Projects / flow-stateProject Detail

Flow State

macOS focus coach that watches screen context and gives voiced, character-driven feedback in real time.

ElectronJavaScriptClaude VisionElevenLabsJestmacOS

Demo

Flow State desktop demo

YouTube demo slot ready. Add a youtubeId in content/projects.ts to render the embedded demo.

Metrics / Signals

Approx. size

1,100 LOC

Tests

33 Jest tests

Modes

3 characters

Problem

What this project solves

Task lists capture intentions, but they do not notice when someone drifts off-task or help them return to the session.

Architecture

How it is put together

Flow State runs as an Electron background app with a tray menu, draggable overlay character, configurable screen capture cadence, Claude Vision analysis for on-task detection, Claude text generation for character dialogue, ElevenLabs TTS, electron-store persistence, and Jest coverage around core modules.

Desktop agent

What It Does

Flow State is a macOS background focus coach that screenshots the screen every configurable interval, asks Claude Vision whether the user is working on their stated task, and generates voiced feedback through a selected character.

Characters can praise on-task behavior or call out distraction.

Dataset items:
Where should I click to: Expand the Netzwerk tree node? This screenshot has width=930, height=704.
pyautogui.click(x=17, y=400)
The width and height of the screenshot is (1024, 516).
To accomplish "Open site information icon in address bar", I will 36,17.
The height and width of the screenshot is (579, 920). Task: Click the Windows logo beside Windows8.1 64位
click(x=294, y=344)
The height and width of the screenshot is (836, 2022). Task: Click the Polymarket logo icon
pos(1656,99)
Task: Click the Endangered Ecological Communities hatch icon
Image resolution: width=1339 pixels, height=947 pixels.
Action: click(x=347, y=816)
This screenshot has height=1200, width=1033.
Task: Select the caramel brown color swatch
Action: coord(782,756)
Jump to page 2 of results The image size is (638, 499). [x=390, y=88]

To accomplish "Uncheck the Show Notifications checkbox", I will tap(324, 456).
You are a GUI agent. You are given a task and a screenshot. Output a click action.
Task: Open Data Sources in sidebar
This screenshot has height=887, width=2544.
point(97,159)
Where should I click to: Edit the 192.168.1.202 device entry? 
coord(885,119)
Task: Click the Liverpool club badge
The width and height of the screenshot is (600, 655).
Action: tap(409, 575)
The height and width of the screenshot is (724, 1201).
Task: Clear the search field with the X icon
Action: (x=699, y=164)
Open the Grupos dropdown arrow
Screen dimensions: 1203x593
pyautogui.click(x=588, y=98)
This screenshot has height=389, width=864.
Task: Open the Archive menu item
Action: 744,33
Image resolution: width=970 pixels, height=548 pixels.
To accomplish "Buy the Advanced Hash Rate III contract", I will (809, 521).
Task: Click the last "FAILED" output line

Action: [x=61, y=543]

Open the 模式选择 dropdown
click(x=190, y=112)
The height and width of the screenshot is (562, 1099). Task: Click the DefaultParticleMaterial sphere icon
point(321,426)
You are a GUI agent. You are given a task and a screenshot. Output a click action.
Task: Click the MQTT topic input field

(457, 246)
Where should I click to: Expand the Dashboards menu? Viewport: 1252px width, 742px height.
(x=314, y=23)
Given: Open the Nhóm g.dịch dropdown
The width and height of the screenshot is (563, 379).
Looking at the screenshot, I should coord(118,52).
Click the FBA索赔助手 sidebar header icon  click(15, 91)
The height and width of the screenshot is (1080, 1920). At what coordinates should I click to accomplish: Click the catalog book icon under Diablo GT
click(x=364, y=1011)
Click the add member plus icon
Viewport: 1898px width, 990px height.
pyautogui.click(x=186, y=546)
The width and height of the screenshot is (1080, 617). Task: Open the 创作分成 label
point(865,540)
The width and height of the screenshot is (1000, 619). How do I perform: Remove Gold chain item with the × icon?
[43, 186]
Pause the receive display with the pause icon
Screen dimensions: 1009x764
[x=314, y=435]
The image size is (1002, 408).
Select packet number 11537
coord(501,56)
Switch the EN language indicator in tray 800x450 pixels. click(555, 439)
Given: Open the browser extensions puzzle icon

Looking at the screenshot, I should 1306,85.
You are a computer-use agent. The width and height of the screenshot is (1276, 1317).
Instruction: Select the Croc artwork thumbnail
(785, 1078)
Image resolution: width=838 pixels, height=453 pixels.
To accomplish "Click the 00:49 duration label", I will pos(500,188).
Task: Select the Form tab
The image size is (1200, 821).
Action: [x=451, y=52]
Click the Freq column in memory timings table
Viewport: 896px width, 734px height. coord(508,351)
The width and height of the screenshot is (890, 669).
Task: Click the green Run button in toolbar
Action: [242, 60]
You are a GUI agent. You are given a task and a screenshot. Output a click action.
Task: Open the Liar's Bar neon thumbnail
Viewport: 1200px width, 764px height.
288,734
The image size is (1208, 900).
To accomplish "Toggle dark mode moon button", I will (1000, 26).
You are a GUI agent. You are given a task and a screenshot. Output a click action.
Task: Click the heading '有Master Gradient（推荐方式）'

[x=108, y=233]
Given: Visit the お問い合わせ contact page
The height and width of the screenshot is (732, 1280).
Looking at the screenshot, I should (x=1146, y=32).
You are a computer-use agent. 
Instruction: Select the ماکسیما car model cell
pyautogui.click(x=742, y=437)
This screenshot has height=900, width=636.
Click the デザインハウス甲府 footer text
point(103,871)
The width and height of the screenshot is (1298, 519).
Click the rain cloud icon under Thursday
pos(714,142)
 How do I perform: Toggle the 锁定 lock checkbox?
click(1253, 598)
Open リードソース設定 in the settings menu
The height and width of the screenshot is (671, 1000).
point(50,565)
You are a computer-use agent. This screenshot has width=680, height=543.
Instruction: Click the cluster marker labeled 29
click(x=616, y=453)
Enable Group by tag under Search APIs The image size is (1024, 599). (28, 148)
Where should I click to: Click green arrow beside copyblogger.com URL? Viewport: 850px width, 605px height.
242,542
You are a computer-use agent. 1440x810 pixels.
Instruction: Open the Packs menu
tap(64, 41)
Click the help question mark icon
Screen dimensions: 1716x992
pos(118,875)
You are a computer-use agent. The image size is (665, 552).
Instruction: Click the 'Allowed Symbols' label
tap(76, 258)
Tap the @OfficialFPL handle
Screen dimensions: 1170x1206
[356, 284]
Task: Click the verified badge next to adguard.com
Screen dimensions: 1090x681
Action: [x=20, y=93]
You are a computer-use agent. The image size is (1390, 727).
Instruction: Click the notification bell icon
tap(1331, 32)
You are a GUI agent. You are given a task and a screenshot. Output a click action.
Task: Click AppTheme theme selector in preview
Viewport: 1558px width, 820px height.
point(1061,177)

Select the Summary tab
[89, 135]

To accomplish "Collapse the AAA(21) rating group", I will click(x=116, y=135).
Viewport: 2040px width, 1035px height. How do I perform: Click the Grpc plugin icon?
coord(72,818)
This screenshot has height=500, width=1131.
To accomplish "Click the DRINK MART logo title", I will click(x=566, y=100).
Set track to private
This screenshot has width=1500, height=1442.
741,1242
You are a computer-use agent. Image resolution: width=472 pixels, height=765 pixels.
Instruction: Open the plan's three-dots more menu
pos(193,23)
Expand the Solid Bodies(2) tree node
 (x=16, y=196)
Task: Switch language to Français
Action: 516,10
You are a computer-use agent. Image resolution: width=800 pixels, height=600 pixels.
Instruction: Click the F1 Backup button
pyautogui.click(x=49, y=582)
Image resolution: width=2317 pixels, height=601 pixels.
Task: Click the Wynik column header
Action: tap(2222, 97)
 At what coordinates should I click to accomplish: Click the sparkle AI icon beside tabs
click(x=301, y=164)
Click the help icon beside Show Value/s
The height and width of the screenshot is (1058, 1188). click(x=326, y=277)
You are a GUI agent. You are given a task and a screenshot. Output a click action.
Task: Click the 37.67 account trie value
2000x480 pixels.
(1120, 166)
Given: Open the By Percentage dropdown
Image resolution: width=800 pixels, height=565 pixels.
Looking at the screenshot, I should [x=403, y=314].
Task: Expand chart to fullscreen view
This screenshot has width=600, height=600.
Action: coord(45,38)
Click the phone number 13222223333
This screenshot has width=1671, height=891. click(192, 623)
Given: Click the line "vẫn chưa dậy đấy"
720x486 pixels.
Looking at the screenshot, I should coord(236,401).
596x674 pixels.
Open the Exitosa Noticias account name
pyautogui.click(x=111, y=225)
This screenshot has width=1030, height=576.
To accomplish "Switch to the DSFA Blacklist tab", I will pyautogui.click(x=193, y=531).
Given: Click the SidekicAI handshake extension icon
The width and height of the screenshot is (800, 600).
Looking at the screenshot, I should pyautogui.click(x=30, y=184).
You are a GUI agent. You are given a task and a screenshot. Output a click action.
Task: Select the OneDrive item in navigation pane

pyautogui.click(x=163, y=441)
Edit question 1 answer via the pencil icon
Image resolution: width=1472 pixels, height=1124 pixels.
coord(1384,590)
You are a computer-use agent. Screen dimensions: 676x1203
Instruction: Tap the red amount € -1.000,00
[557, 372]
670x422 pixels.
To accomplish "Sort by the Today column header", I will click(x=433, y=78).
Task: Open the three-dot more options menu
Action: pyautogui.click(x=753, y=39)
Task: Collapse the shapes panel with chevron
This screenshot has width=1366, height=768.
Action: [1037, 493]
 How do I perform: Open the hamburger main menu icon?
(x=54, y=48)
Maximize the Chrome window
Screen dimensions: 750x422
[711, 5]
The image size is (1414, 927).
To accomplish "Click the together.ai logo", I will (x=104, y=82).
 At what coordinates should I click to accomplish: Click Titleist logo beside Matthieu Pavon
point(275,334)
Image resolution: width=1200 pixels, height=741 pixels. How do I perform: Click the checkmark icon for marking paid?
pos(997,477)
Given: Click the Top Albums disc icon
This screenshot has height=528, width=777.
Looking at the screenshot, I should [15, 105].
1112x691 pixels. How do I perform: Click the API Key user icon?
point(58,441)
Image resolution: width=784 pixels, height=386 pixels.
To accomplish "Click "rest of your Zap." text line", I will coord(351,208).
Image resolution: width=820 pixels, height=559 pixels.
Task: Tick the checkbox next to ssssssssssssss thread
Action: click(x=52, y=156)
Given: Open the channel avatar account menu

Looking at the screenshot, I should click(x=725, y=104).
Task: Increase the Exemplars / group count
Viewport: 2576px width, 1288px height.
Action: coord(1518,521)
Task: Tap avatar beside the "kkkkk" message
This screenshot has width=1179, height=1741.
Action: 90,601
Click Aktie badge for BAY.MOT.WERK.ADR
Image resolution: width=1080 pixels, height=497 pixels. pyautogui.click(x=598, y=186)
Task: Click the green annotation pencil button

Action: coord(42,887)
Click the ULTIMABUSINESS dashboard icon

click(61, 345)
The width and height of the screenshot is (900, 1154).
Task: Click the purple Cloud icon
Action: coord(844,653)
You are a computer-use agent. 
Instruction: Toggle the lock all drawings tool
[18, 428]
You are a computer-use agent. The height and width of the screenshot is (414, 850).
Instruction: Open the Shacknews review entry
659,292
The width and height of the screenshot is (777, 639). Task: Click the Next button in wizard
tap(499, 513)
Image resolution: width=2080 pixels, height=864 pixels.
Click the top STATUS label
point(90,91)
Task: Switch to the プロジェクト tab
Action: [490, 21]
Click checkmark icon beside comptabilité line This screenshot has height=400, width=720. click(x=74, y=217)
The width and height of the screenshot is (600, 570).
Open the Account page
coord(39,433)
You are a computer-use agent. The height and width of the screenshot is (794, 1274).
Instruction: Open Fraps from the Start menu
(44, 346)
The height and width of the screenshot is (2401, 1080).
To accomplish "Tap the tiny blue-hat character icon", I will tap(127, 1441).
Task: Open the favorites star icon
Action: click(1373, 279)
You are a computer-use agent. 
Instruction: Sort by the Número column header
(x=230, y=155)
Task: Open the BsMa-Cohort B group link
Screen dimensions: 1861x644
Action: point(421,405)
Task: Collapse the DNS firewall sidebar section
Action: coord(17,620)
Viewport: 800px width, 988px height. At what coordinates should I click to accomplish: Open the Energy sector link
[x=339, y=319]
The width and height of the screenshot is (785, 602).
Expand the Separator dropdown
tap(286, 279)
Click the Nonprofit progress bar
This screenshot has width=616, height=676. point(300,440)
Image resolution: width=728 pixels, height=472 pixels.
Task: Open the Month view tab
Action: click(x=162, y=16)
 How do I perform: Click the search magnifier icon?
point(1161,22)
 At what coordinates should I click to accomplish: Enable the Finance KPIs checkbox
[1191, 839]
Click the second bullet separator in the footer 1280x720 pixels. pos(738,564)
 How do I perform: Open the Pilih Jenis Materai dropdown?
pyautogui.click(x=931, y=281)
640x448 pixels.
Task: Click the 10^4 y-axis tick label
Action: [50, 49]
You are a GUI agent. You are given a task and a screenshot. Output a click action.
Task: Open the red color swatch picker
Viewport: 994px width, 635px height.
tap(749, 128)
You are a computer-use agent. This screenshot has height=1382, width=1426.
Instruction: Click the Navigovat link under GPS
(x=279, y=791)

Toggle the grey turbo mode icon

[WHAT TO WORK ON]:
**1.** According to the Flow State project page, which service provides the text-to-speech for the character dialogue?
**2.** Return the part of the Flow State project page starting at "Architecture" and ending at "around core modules.".
The entries have no connection to the Flow State project page.

[RESPONSES IN ORDER]:
**1.** ElevenLabs

**2.**
Architecture

How it is put together

Flow State runs as an Electron background app with a tray menu, draggable overlay character, configurable screen capture cadence, Claude Vision analysis for on-task detection, Claude text generation for character dialogue, ElevenLabs TTS, electron-store persistence, and Jest coverage around core modules.